Initial jobless claims have fallen to a five-year low, suggesting that the worst slump since the Great Depression is finally receding.
Claims usually are among the most reliable indicators. But the signal appears premature, distorted by ObamaCare's approach, shifting demographics and the long labor market dysfunction.
After hovering near a ho-hum 370,000 for most of 2012, the four-week average of claims has fallen abruptly to 336,750, the lowest since the end of 2007. At first blush, that seems to correlate with robust job gains of close to 200,000 per month in the first four months of the year.
Yet a closer look at the April employment report raises a big question: Why are jobs growing so much faster than the number of hours workers are clocking
In April, aggregate hours worked fell 0.4%, the sharpest such decline since the start of the jobs recovery. One shouldn't make too much of a single month's data point, but over the first four months of the year, private payrolls grew 75% faster than total hours worked.
If job growth had only kept pace with total hours over the past four months, then the U.S. would have added a modest 463,000 private nonfarm jobs vs. the reported 813,000.
Some analysts believe that employers are cutting worker hours, even as some expand payrolls, to avoid the cost of ObamaCare's employer mandates.
Large employers face a choice: Pay more to meet the law's comprehensive coverage mandate or pay a fine of up to $3,000 per full-time worker who gets subsidized ObamaCare coverage.
"Cost-conscious companies have discovered different legal avenues to avoid paying health costs," wrote Steven Ricchiuto, chief economist at Mizuho Securities USA.
While hard to prove, he suspects "changes in health care laws are distorting the traditional relationship between employment and the economy.
The retail sector, where average hours worked are falling at the fastest pace in three decades, provides the clearest evidence of ObamaCare's impact.

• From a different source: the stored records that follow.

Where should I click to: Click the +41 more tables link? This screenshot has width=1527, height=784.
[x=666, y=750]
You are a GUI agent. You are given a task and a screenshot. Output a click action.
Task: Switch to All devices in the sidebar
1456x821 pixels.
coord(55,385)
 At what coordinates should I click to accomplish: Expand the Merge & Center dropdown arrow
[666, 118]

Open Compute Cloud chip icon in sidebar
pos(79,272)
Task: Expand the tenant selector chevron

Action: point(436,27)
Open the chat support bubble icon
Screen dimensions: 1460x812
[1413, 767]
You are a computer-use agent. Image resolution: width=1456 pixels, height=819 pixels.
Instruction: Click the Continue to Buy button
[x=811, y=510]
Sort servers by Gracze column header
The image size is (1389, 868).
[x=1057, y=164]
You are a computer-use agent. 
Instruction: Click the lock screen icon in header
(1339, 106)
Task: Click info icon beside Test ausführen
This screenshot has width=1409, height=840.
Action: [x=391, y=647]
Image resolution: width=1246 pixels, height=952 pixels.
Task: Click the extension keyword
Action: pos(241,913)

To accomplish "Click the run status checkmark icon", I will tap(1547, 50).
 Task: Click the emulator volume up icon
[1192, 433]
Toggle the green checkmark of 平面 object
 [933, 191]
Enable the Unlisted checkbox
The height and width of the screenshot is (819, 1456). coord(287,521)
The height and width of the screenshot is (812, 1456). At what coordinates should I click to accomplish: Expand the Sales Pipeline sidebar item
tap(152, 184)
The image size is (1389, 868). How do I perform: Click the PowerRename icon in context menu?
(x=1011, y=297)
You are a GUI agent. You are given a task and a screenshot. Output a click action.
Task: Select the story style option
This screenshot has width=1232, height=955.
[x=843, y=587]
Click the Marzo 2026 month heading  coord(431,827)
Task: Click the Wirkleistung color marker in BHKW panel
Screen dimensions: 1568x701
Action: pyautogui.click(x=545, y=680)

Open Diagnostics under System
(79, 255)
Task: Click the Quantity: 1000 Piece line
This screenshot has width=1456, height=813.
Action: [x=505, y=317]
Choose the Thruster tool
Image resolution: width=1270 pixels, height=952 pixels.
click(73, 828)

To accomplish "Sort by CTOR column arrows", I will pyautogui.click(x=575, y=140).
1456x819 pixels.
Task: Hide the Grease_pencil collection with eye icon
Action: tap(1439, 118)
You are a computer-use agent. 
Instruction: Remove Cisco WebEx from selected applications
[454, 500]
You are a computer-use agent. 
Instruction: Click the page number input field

Daniel Alpert, managing partner of Westwood Capital, calls ObamaCare's impact "a de facto Kurzarbeit (work sharing) phe nomenon that is distorting job creation and jobless claims data.
That refers to Germany's efforts to avoid layoffs with incentives for companies to cut worker hours not jobs and with government benefits for workers cut to part-time status.
But while ObamaCare's impact certainly seems to be material, it may not be the only force impacting jobless claims.
Rush To Retirement
Another candidate is the demographic shift that has seen baby boomers fare much better in the job market than other age groups since the start of the recession.
Now, older workers who hung on to their jobs amid economic uncertainty appear to be ready to retire in greater numbers.
After several years in which the number of workers claiming Social Security was on the decline, the ranks of benefit claimers have been on the rise in recent months. In April they climbed 21,000, or 10%, vs. a year earlier.
Whether they are laid off or retire, older workers — who now make up a bigger share of job holders — can fall back on Social Security retirement benefits rather than filing for unemployment.
Another possible factor depressing claims may be that many newly laid-off workers have previously exhausted their jobless benefits and not worked long enough to renew them.
Also, while claims and layoff data suggest low job cuts, actual gross hiring remains anemic, depressing net employment gains.